そして、Blu-ray 3D再生。最初から3Dオーサリングが行われ、その演出が施されたコンテンツを視聴したのであるが、さすがに非常にリアルに3Dを感じることができた。花火のシーンなどでは、実際に顔の前にまで花火が飛んできているような感覚にさえなる。しかし、現時点ではBlu-ray 3Dに対応したコンテンツはさほど多くはないので今後の普及に期待したいところである。

となると、現状ではMark-IIの2DビデオファイルやDVDの3D再生機能が活きてくる。これまでたくわえてきたコンテンツを手間いらずで、3D映像として楽しむことができるのである。映画やTV放送だけでなく、自分で撮影したビデオクリップなども3D化させることができる。筆者も手持ちのコンテンツで、これを3D再生したらどうなるのであろうといった興味がわいてきた。また、ゲームなどでも今後3D再生を利用したコンテンツの登場も予想される。余裕があれば、ぜひ楽しみたいという印象であった。

PCで3D再生可能かをチェック!

先ほど紹介したWebサイト「3D Zone」には、各方式に対応するハードウェアなどの情報も掲載されている(図6)。
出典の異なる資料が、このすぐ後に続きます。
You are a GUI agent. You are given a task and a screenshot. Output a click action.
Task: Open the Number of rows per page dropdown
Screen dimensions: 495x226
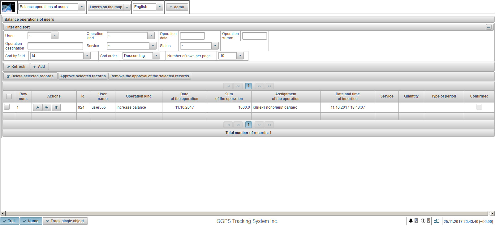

導入にあたっては、ぜひ参考にしてほしい。

図6 PCで3D再生に対応するハードウェア

さらに実際に3D再生が可能かを確かめる方法を紹介しよう。サイバーリンクでは、「CyberLink BD & 3D Advisor(ベータ)」を無償で提供している。このツールを使うことで、ユーザーの環境が3Dに対応しているかを確認できる。

図7 CyberLink BD & 3D Advisorダウンロードページ

実際にダウンロードし、起動したのが図8である。

図8 CyberLink BD & 3D Advisor

ここでは、Blu-rayディスクや3Dコンテンツに対応するかをハードごとに確認できる。実際に実行したものが、図9である。

図9 CyberLink BD & 3D Advisorの実行結果

項目ごとに対応・なしが表示される(筆者の環境では3Dディスプレイがないことがわかる)。3D再生は一般のTVなどでも、対応する機種が増えてきた。しかし、その価格帯は正直、筆者の感覚ではまだ高価なものが多い。そこで、PCに目を向ける。偏向方式ならば、3D再生に対応したモニタを購入することで、3D再生を楽しむことができる(価格も実勢で4万円前後である)。

グラフィック性能も現時点では、さほど高いレベルが必要ではない。また、国内メーカからも3D再生対応のPCも登場している(再生ソフトにはMark-IIがプレインストールされている)。ハードに詳しくない方には、よい選択肢になるのではないだろうか。価格的には3D再生TVよりは安価に購入でき、3Dが手軽に楽しめる。手持ちのコンテンツが豊富であるなら、楽しみも増えるというものだ。最後に、「百聞は一見にしかず」ではないが、3Dは自身で体験してみないとわからない。最近では、量販店などでデモをすることが多くなっている。興味を持ったのであれば、ぜひ一度体験してみてほしい。